If you grew up sometime in the 1950s to the 1970s in one of hundreds of small towns across the U.S., likely you’ll relate to the depiction of childhood, family, and the slow unfolding of life and learning in that period. Writer/director Terrence Malick’s work here in capturing the sheer joy and wonder of childhood—and the fears and intense emotions—is quite brilliant. Weaving in ideas about Oedipal dichotomy, childhood trust, innocence, and the childhood shame associated with forbidden acts, Malick lays out a visual feast that’s memorable and nostalgic. No other film comes to mind that evokes childhood so vividly.
Brad Pitt captures the post-WWII clean-cut man who subscribes to discipline, order and his role as the authoritarian, believing he knows what will turn boys into men. I suspect Pitt’s Midwestern upbringing provided numerous references from which to draw to create his character, Mr. O’Brien.

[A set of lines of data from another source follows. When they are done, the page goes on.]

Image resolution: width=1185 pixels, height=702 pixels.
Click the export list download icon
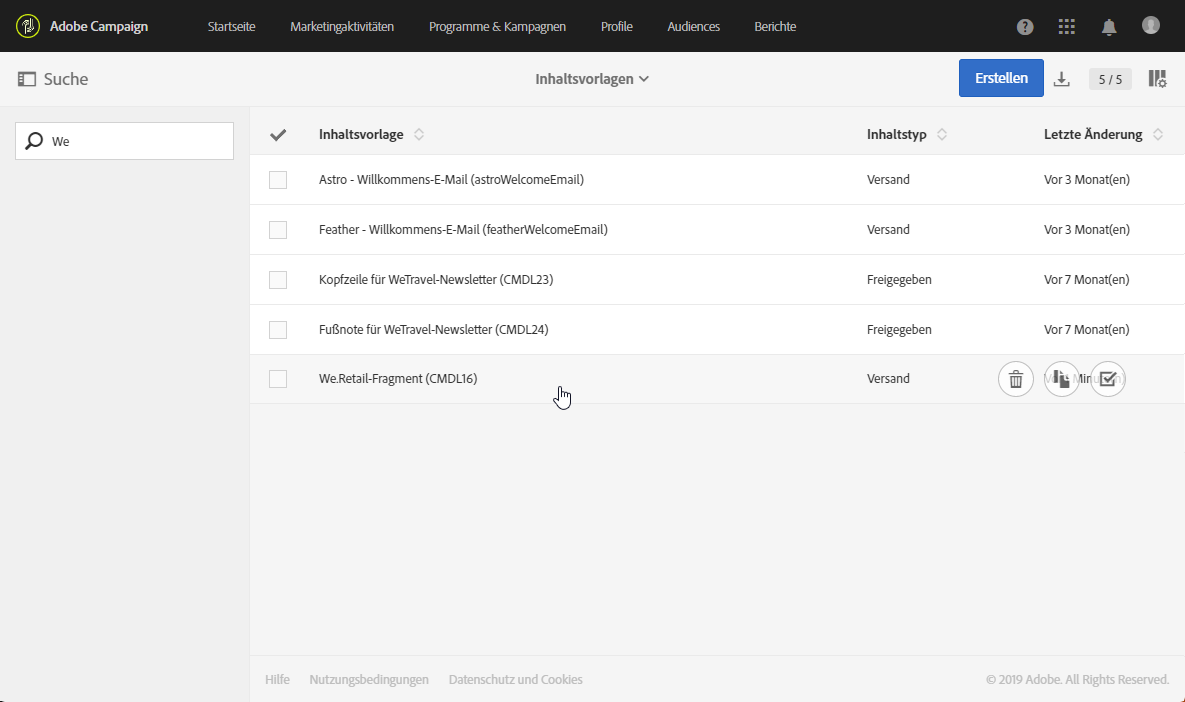click(1062, 79)
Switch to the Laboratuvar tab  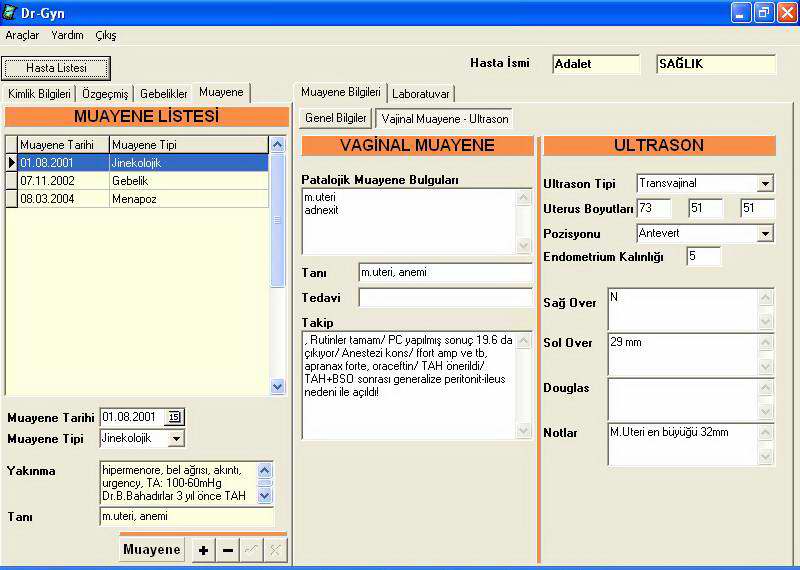coord(421,93)
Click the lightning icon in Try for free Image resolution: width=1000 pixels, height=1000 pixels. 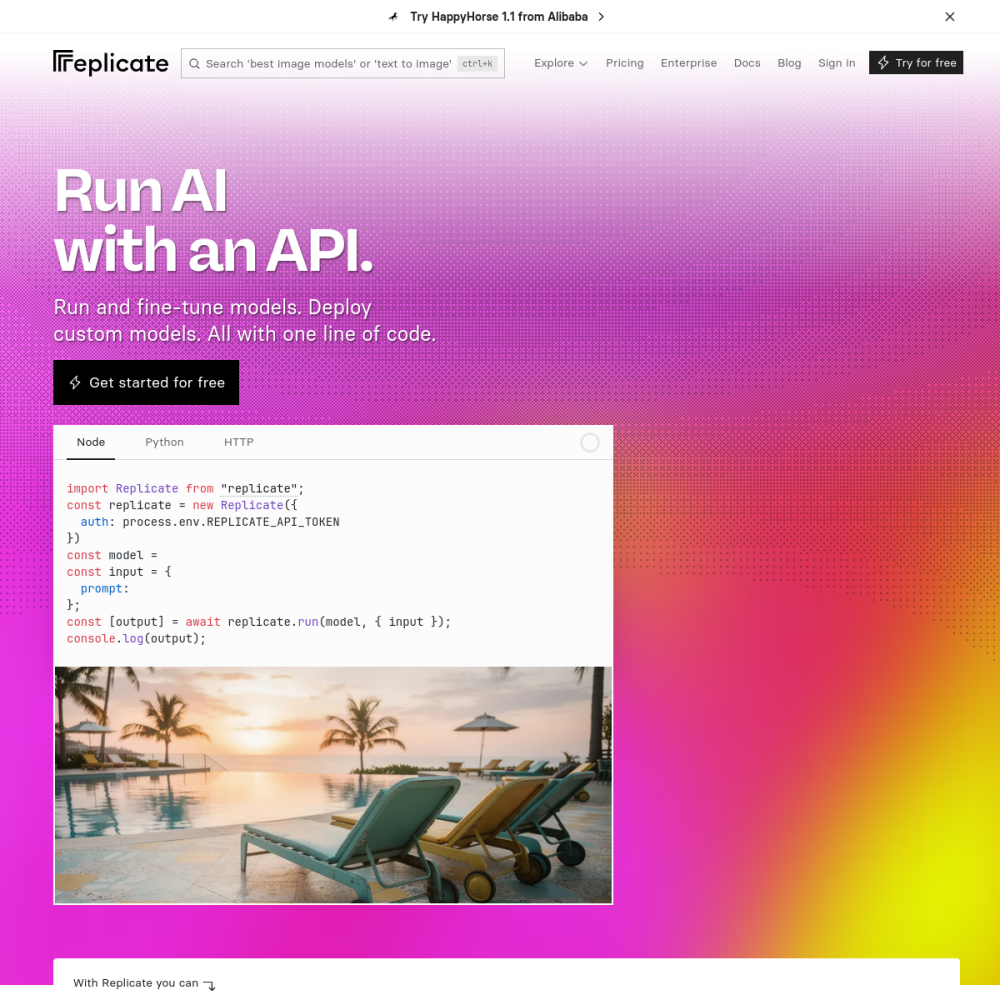click(x=883, y=62)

The archetype of grace is complete in Mrs. O’Brien, played by Jessica Chastain, a rising star, whose striking natural beauty is on a different level than that of her contemporaries. There’s a certain young Sissy Spacek quality to her, which perhaps is not surprising casting. Malick’s first feature, Badlands, introduced newcomer Spacek to the big screen.
The child actors portraying the three O’Brien sons are all heartbreakers.

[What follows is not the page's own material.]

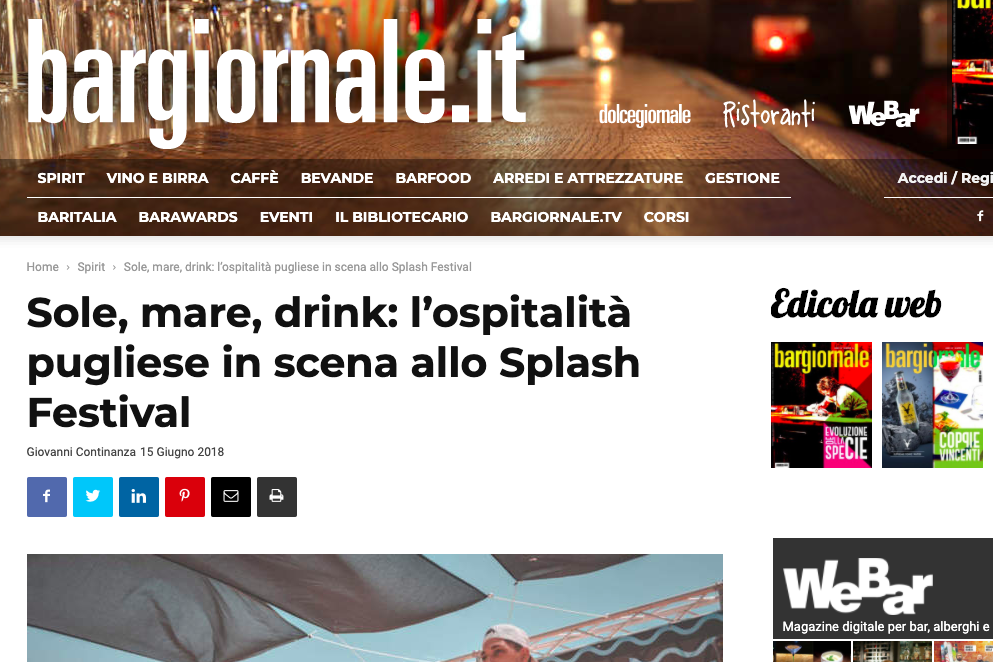Open Evoluzione della Specie magazine cover
993x662 pixels.
tap(821, 405)
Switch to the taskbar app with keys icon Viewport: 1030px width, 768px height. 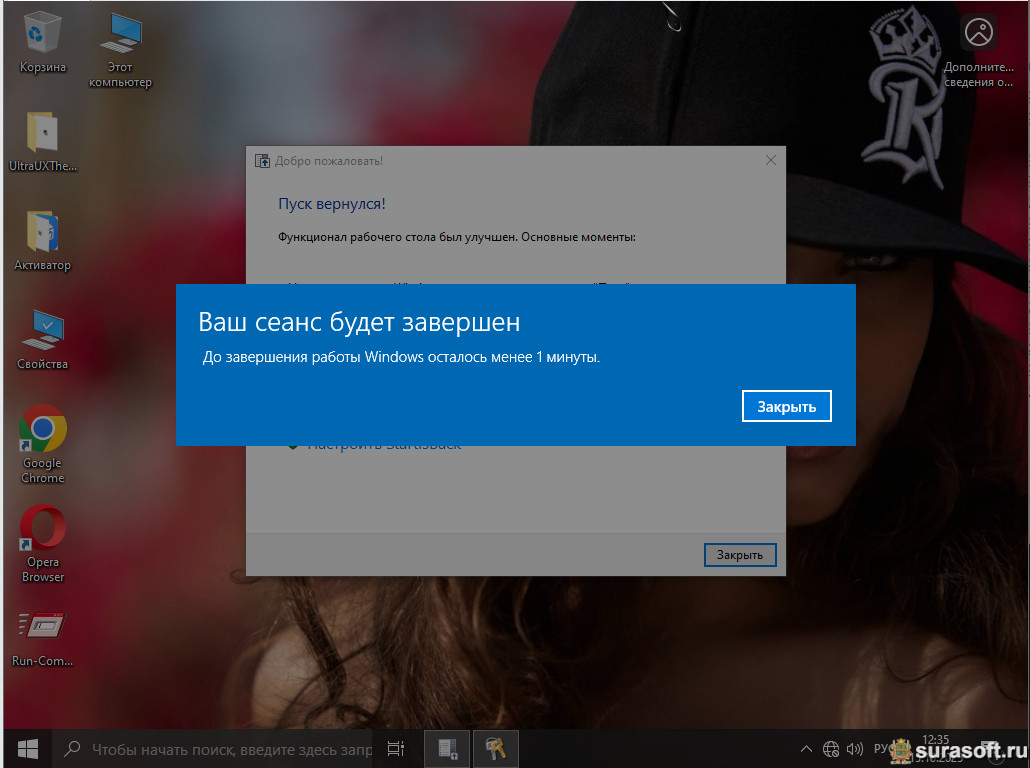tap(496, 748)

The Tree of Life reunites Malick (Days of Heaven, The New World) with one of his The Thin Red Line stars, Sean Penn, who with his characteristic moodiness (always “chewing on a bone”) is the perfect actor to play the adult version of one of the O’Brien sons at a point of his life when he’s finally grasping what his parents faced in their lives, including the loss of a son.

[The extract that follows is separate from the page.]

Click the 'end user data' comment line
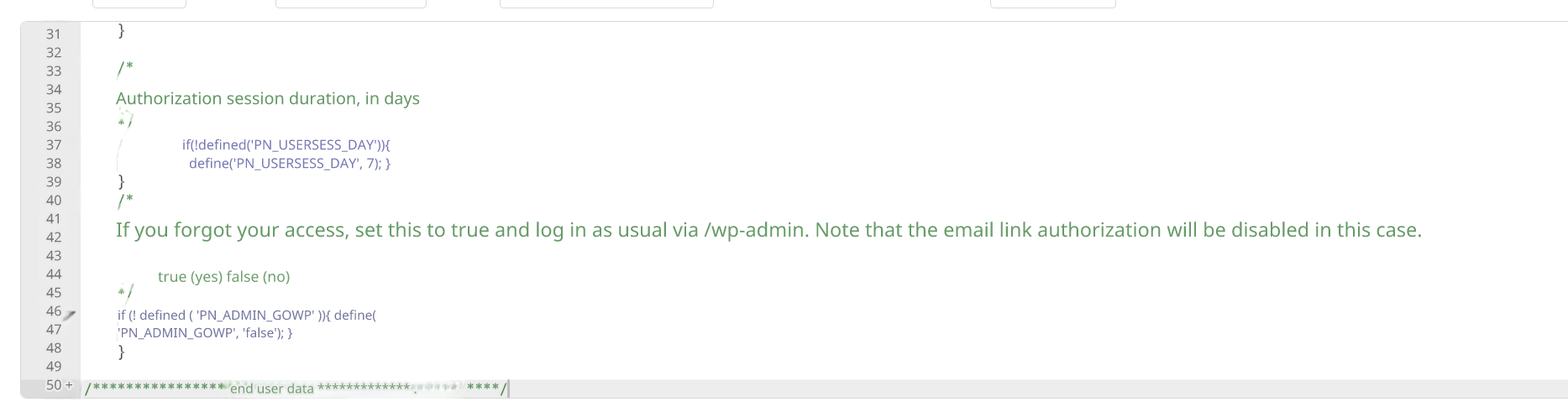Viewport: 1568px width, 407px height. tap(271, 389)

Loosely, the film consists of childhood, adulthood of one child in emotional crisis, and a creation story. The most linear part of The Tree of Life is in the childhood depiction. Cosmos and creation-of-the-world footage that is throughout the film was something I was expecting, as I’d read about it. However, these sections are much longer than I anticipated.
Screenwriters, don’t try this at home. While a writer/director/producer of Malick’s reputation can create such a personal and eclectic film and bring it to fruition, working outside of traditional genres and accepted film storytelling styles isn’t likely to produce the same results for those not living at such a rarefied level.
The Tree of Life received the prestigious Palm D’Or at this year’s Cannes Film Festival.